Lasing Action due to the Two-Dimensional Quasiperiodicity of Photonic Quasicrystals with a Penrose Lattice

We have fabricated photonic quasicrystal lasers with a Penrose lattice that does not possess translational symmetry but has long-range order, and observed coherent lasing action due to the optical feedback from quasiperiodicity, exhibiting a variety of 10-fold-symmetric lasing spot patterns. The lattice constant dependence of lasing frequencies and spot patterns show complicated features very different from photonic crystal/random lasers, and we have quantitatively explained them by considering their reciprocal lattice. Unique diversity of their reciprocal lattice opens up new possibilities for the form of lasers.

Figure 1

(a) Schematic view of PQCLs; (b) scanning electron micrographs; (c)–(f) emission spectra of samples with $a=540$, 560, 580, 600 nm.

Figure 2

Spot images of the out-of-plane emission. (a) measurement setup. (b)–(e) measured spot images. (f)–(i) spot images calculated from the reciprocal lattice. See also Fig. 4.

Figure 3

Reciprocal lattice representation of lasing condition.

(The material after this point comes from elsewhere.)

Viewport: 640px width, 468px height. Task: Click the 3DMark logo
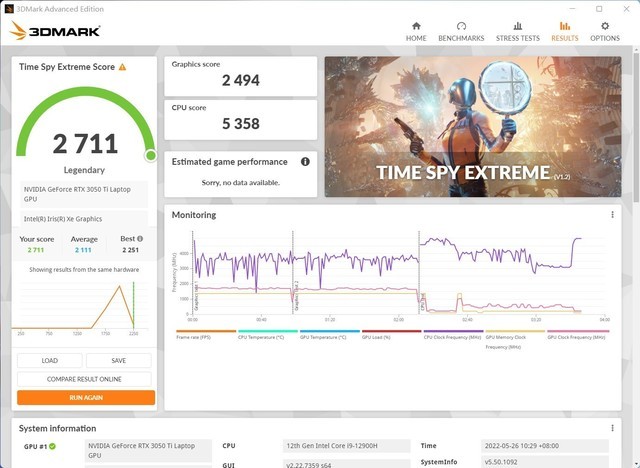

The diameter of spots is proportional to the Fourier amplitude. (a) An example of lasing condition. (b) $2k$ circles deduced experimentally are overlapped on the reciprocal lattice.

Figure 4

Reciprocal lattice representation of out-of-plane emission. (a) Lasing condition with $G_L$ induces out-of-plane emission in the $k_R$ direction as a result of diffraction coupling with $G_c$. (b) $2k$ circles and reciprocal lattice points shown in different colors according to their spot images.